Poppy Patch Call Me Cutie (Minnie's doeling)







*


----------



## SterlingAcres (Oct 19, 2009)

D*mn! Lucky you! lol


----------



## kelebek (Oct 5, 2007)

Woo HoO!!! Congrats Kylie!!!

I am so glad I am not the only one that "goes big or goes home" - LOL!


----------



## GotmygoatMTJ (Apr 25, 2009)

Love those bucks!!!!!!


----------



## KW Farms (Jun 21, 2008)

Thanks everyone!



kelebek said:


> Woo HoO!!! Congrats Kylie!!!
> 
> I am so glad I am not the only one that "goes big or goes home" - LOL!


Lol! And the sad thing is i've brought home even more than this at a time! This is just a fraction as big as other groups we've brought home. :ROFL:


----------



## TinyHoovesRanch (Jan 16, 2010)

Once again.....I HATE YOU SOOOO MUCH!


----------



## ksalvagno (Oct 6, 2009)

You sure got a bunch of very good looking goats. No wonder you couldn't resist them. I couldn't either. congratulations! :stars:


----------



## mrs. lam (Apr 20, 2010)

Holy goat! How many do you have?! I have 10 and 2 sheep and my hubby has a duck! (actually, we have 2 ducks) :greengrin: We just got a Nubian buckling a few weeks ago and want to find a colorful doe for him so I can milk. I have four I am looking to re-home as pets. (pygmy crosses)

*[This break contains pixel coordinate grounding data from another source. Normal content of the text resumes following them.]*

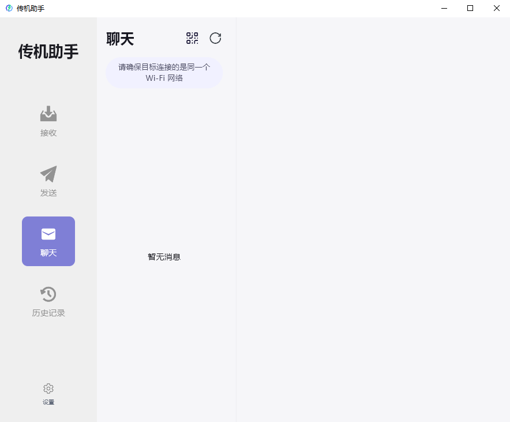Viewport: 510px width, 422px height.
Task: Select the 发送 (Send) paper plane icon
Action: 48,174
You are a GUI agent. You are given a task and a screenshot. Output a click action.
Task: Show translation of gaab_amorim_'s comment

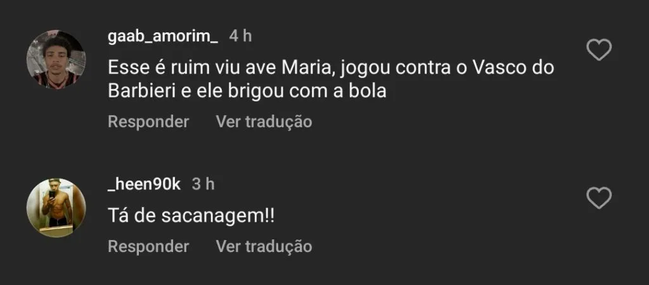point(264,122)
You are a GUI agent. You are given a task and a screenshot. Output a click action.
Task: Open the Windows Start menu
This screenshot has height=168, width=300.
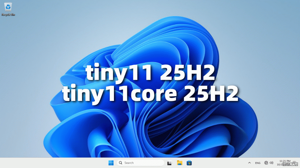(x=111, y=163)
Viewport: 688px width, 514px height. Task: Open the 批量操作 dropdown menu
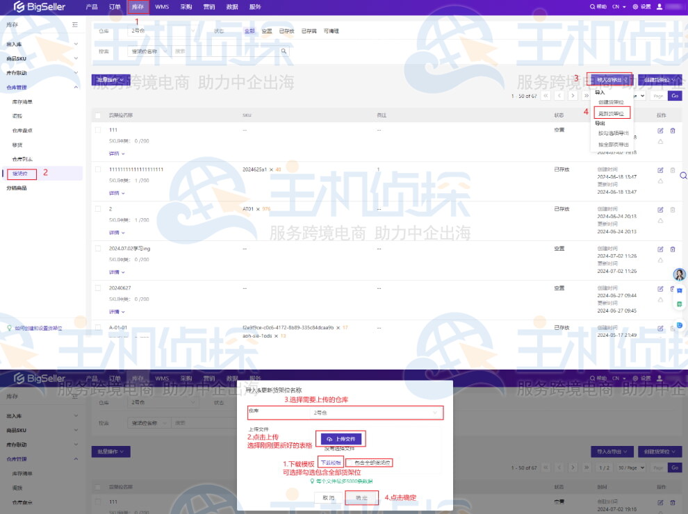pyautogui.click(x=110, y=81)

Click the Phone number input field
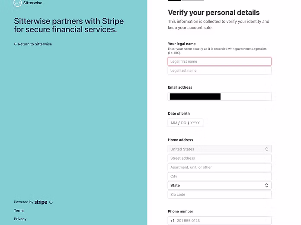(x=223, y=221)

It must take you awhile to trim everyone's feet and such. But aren't they great?  I just love it. (except when I get kicked by Moose who hates too have his back feet trimmed. I have the bruise on my calf this morning to prove it) :laugh: 

Gina


----------



## Bellafire Farm (Jan 5, 2010)

So happy they went to a great home!! 

I have been meaning to contact you...

We own Peggy Sue... who is full sister to one of your Poppy Patch yearlings. (Playboy x Daisy Mae). Our little girl is gorgeous! She won Grand Ch. Junior doe & won Reserve Grand Champ Overall at our 2009 county fair. She had triplet girls this year, and her udder is gorgeous, perfectly placed & sized teats, wonderful medial division, very nice globular shape with wonderful attachment. And she is just the sweetest baby girl ever too! 
I would love to stay in touch with you! And I just know I'll be making some future purchases from you too!!

Take care,


----------



## KW Farms (Jun 21, 2008)

Thanks Traci. I am really liking Oopsie Daisy. Overall she looks really nice, a little smaller than most of my does though. She hasn't had kids yet, but is due this month and has a nice little udder started. I am excited to see what she has. Feel free to shoot me an email anytime.


----------



## toth boer goats (Jul 20, 2008)

very nice indeed.... :thumb: :greengrin:


----------



## liz (Oct 5, 2007)

Beautiful herd!!!
Congrats on all the new additions!


----------